__REQUIRED ACTION__:
Please return the records below exactly as they appear, leaving every picture out.

__Collected data__:
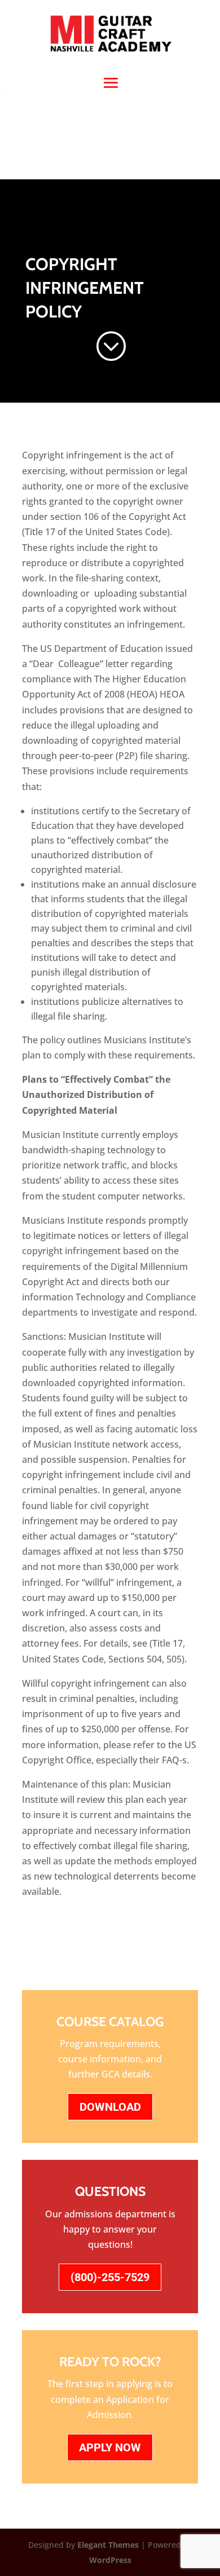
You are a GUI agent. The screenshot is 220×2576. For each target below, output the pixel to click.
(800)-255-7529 (110, 2277)
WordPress (110, 2560)
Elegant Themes (108, 2544)
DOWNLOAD (110, 2107)
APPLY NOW (110, 2447)
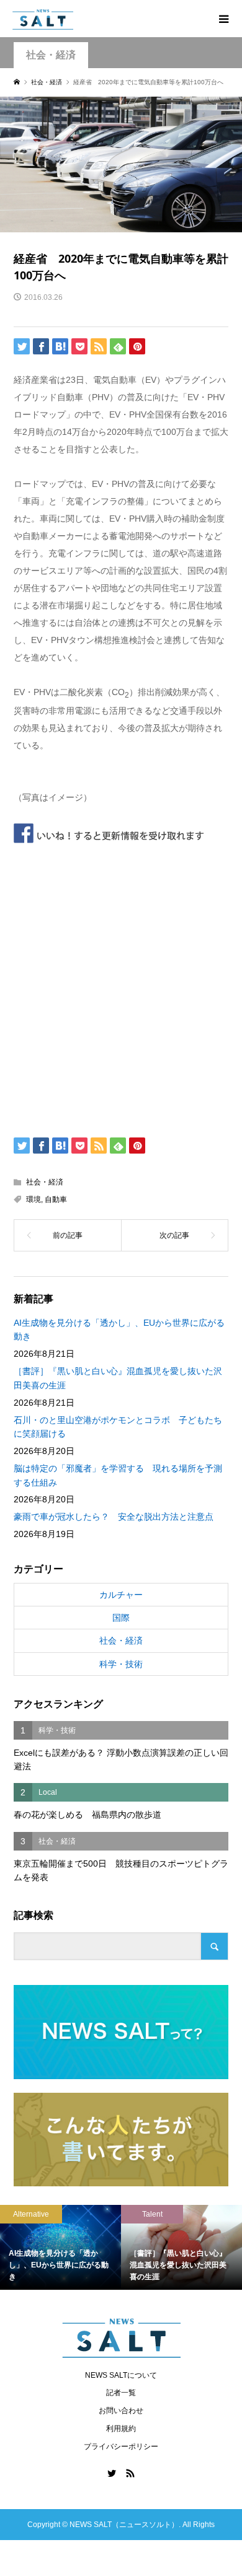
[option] (90, 2247)
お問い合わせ (121, 2410)
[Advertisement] (121, 987)
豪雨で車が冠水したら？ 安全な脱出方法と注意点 (113, 1517)
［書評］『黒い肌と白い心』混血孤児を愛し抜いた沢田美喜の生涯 (118, 1378)
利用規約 (121, 2428)
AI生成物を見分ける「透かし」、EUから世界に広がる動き (119, 1329)
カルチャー (121, 1595)
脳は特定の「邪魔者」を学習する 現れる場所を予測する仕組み (118, 1475)
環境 (33, 1199)
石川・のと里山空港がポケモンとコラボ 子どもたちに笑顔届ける (118, 1427)
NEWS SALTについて (121, 2375)
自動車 (56, 1199)
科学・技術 (121, 1664)
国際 (121, 1618)
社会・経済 (51, 55)
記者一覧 (121, 2392)
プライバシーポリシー (121, 2446)
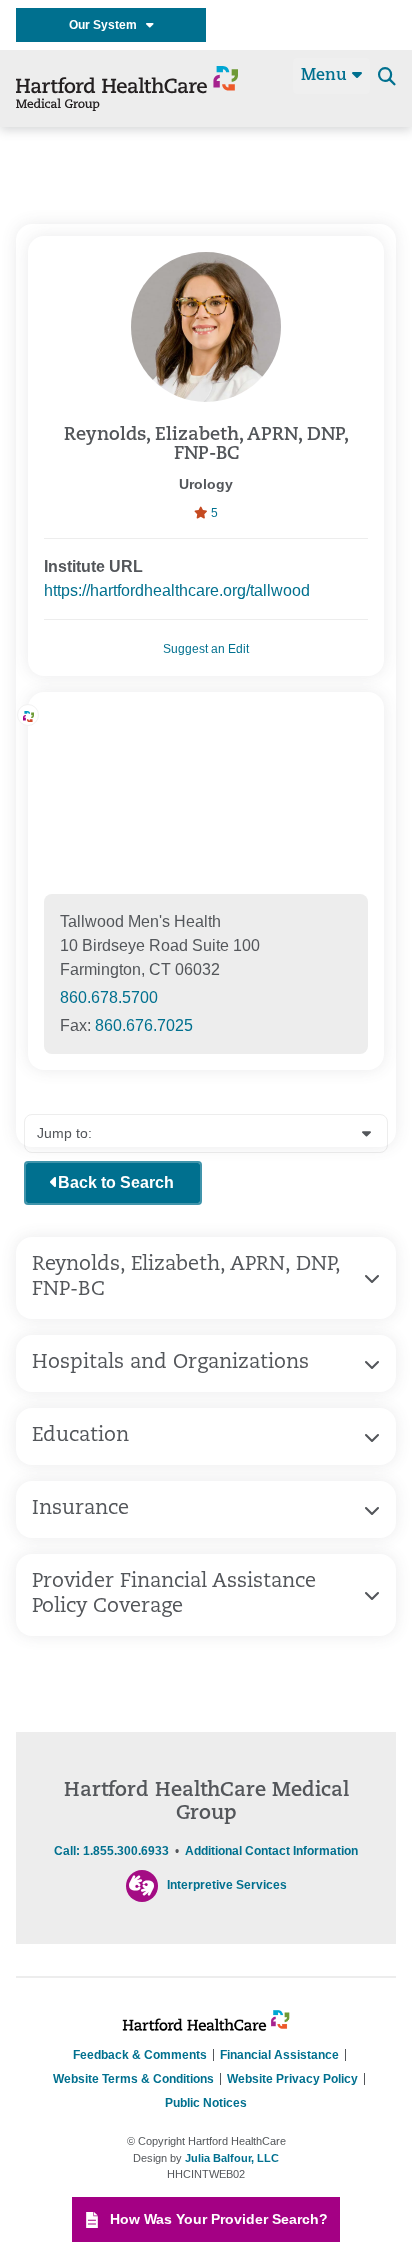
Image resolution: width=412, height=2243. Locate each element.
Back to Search (116, 1182)
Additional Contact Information (271, 1851)
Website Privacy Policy (292, 2079)
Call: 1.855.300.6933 (111, 1851)
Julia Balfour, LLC (232, 2158)
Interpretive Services (227, 1885)
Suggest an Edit (206, 649)
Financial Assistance (279, 2055)
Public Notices (206, 2103)
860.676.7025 (144, 1025)
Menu (326, 76)
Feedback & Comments (140, 2055)
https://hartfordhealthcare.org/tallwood (177, 590)
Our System (107, 25)
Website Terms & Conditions (133, 2079)
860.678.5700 (109, 997)
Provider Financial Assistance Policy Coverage (174, 1594)
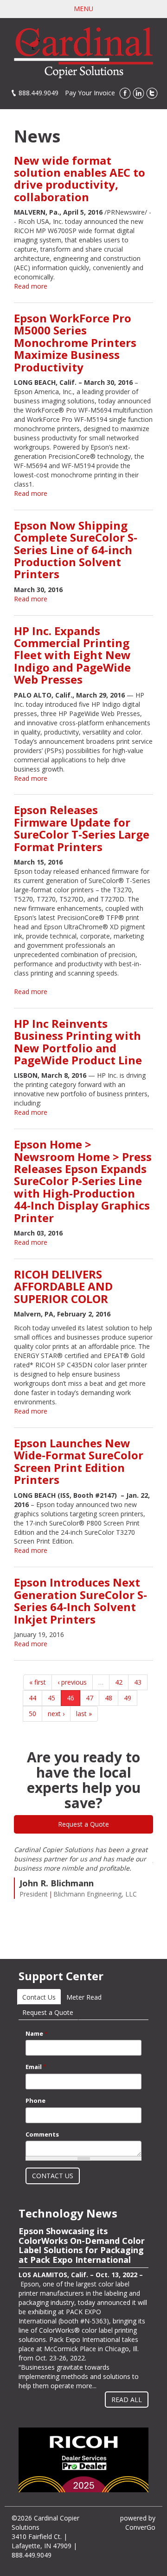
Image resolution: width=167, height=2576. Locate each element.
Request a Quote (83, 1824)
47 (89, 1697)
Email (36, 2067)
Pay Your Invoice (90, 92)
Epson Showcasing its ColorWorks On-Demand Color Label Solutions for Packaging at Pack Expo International (82, 2245)
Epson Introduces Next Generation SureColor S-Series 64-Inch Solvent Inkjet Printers (80, 1600)
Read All (126, 2399)
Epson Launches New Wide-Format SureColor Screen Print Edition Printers (78, 1461)
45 (51, 1697)
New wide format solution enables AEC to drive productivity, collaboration (79, 178)
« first (37, 1682)
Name (37, 2033)
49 (127, 1697)
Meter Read (84, 1997)
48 (108, 1697)
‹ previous (72, 1682)
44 (32, 1697)
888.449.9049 (38, 92)
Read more (30, 286)
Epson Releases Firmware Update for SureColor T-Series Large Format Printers (81, 828)
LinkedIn (138, 93)
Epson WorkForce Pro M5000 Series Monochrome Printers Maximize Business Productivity (75, 342)
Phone (35, 2100)
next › (56, 1713)
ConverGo (140, 2527)
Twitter (152, 93)
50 (32, 1713)
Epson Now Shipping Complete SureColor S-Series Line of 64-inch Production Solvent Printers (75, 550)
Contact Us (41, 1997)
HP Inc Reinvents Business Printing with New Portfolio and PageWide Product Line (78, 1042)
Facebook (125, 93)
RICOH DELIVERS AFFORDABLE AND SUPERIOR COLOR (63, 1286)
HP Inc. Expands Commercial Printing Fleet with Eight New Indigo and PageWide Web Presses (72, 655)
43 (137, 1682)
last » (84, 1713)
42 (118, 1682)
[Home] (83, 52)
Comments (42, 2134)
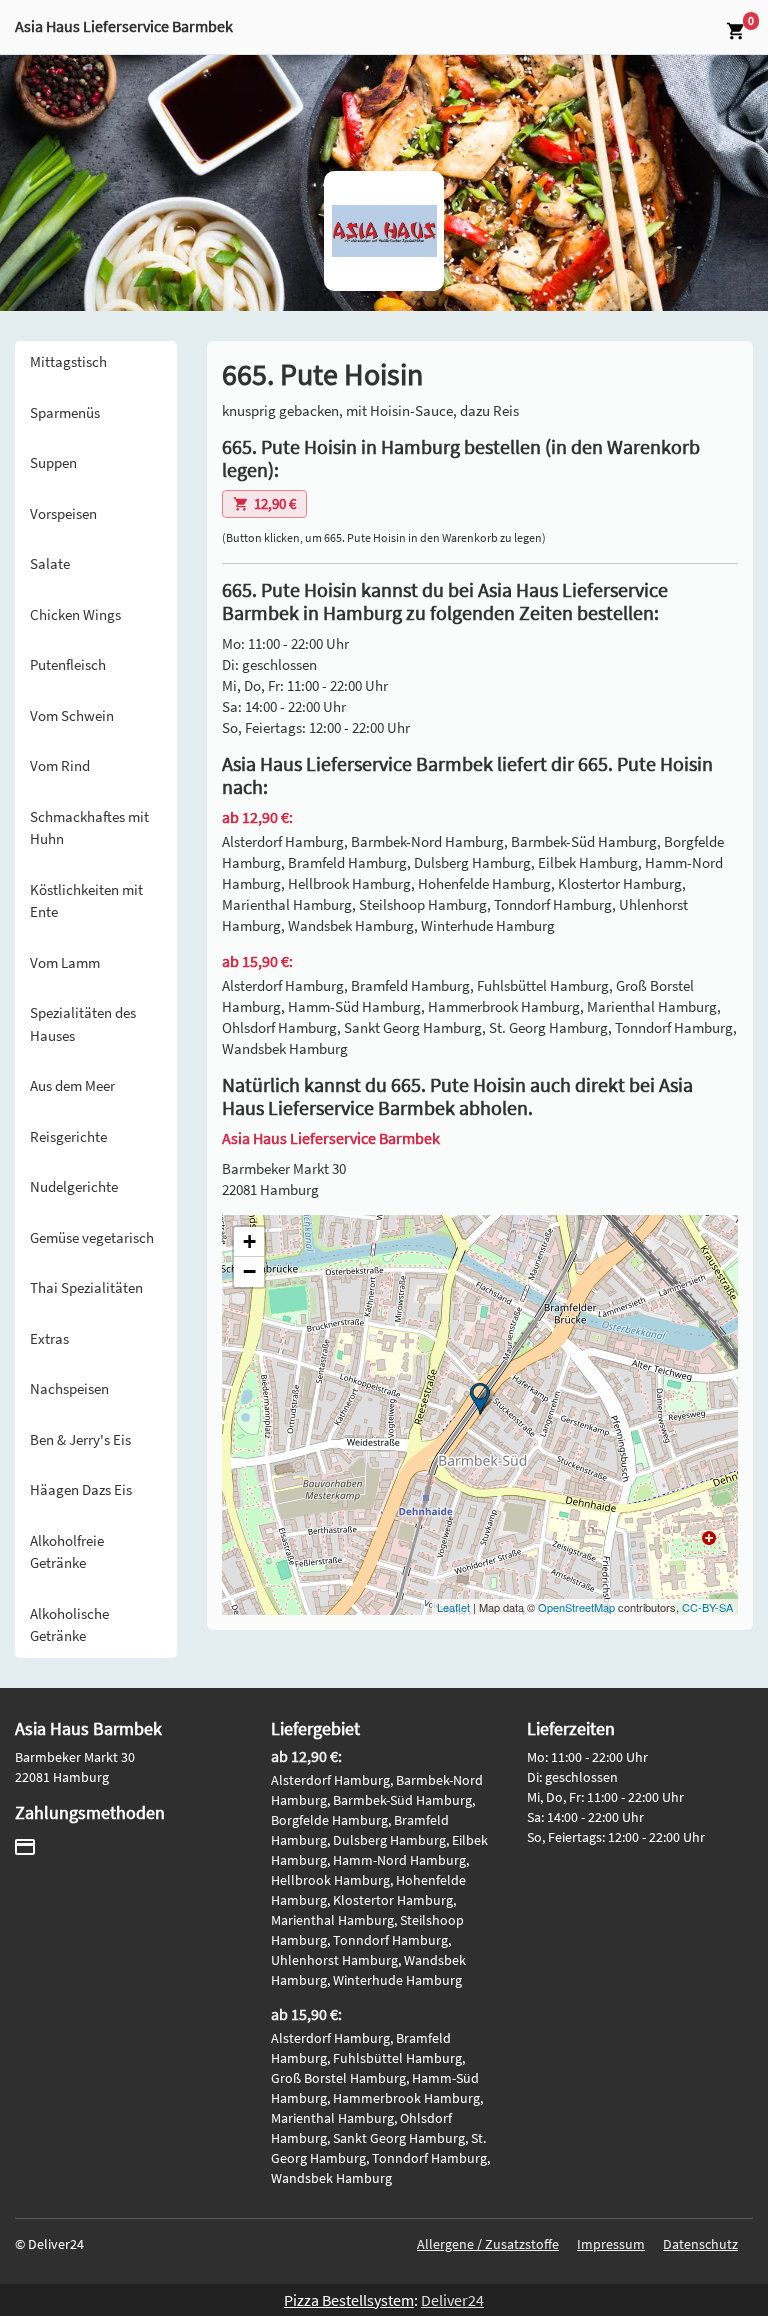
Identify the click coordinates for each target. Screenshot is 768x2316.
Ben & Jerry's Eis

__REPLY TO THE EXERCISE__:
You are a GUI agent. The screenshot is 220×2576. For each target below, output the pixel to click.
(800)-255-7529 (110, 2277)
WordPress (110, 2560)
Elegant Themes (108, 2544)
DOWNLOAD (110, 2107)
APPLY NOW (110, 2447)
[option] (90, 2247)
お問い合わせ (121, 2410)
[Advertisement] (121, 987)
豪雨で車が冠水したら？ 安全な脱出方法と注意点 (113, 1517)
［書評］『黒い肌と白い心』混血孤児を愛し抜いた沢田美喜の生涯 (118, 1378)
利用規約 (121, 2428)
AI生成物を見分ける「透かし」、EUから世界に広がる動き (119, 1329)
カルチャー (121, 1595)
脳は特定の「邪魔者」を学習する 現れる場所を予測する仕組み (118, 1475)
環境 (33, 1199)
石川・のと里山空港がポケモンとコラボ 子どもたちに笑顔届ける (118, 1427)
NEWS SALTについて (121, 2375)
自動車 (56, 1199)
科学・技術 (121, 1664)
国際 (121, 1618)
社会・経済 (51, 55)
記者一覧 (121, 2392)
プライバシーポリシー (121, 2446)
Image resolution: width=412, height=2243. Locate each element.
Back to Search (116, 1182)
Additional Contact Information (271, 1851)
Website Privacy Policy (292, 2079)
Call: 1.855.300.6933 (111, 1851)
Julia Balfour, LLC (232, 2158)
Interpretive Services (227, 1885)
Suggest an Edit (206, 649)
Financial Assistance (279, 2055)
Public Notices (206, 2103)
860.676.7025 (144, 1025)
Menu (326, 76)
Feedback & Comments (140, 2055)
https://hartfordhealthcare.org/tallwood (177, 590)
Our System (107, 25)
Website Terms & Conditions (133, 2079)
860.678.5700 (109, 997)
Provider Financial Assistance Policy Coverage (174, 1594)
Image resolution: width=167, height=2576. Locate each element.
Request a Quote (83, 1824)
47 (89, 1697)
Email (36, 2067)
Pay Your Invoice (90, 92)
Epson Showcasing its ColorWorks On-Demand Color Label Solutions for Packaging at Pack Expo International (82, 2245)
Epson Introduces Next Generation SureColor S-Series 64-Inch Solvent Inkjet Printers (80, 1600)
Read All (126, 2399)
Epson Launches New Wide-Format SureColor Screen Print Edition Printers (78, 1461)
45 (51, 1697)
New wide format solution enables AEC to drive productivity, collaboration (79, 178)
« first (37, 1682)
Name (37, 2033)
49 (127, 1697)
Meter Read (84, 1997)
48 (108, 1697)
‹ previous (72, 1682)
44 (32, 1697)
888.449.9049 (38, 92)
Read more (30, 286)
Epson Releases Firmware Update for SureColor T-Series Large Format Printers (81, 828)
LinkedIn (138, 93)
Epson WorkForce Pro M5000 Series Monochrome Printers Maximize Business Productivity (75, 342)
Phone (35, 2100)
next › (56, 1713)
ConverGo (140, 2527)
Twitter (152, 93)
50 (32, 1713)
Epson Now Shipping Complete SureColor S-Series Line of 64-inch Production Solvent Printers (75, 550)
Contact Us (41, 1997)
HP Inc Reinvents Business Printing with New Portfolio and PageWide Product Line (78, 1042)
Facebook (125, 93)
RICOH DELIVERS AFFORDABLE AND SUPERIOR COLOR (63, 1286)
HP Inc. Expands Commercial Printing Fleet with Eight New Indigo and PageWide Web Presses (72, 655)
43 (137, 1682)
last » (84, 1713)
42 (118, 1682)
[Home] (83, 52)
Comments (42, 2134)
Identify the click coordinates for each target. Screenshot is 768x2316.
Ben & Jerry's Eis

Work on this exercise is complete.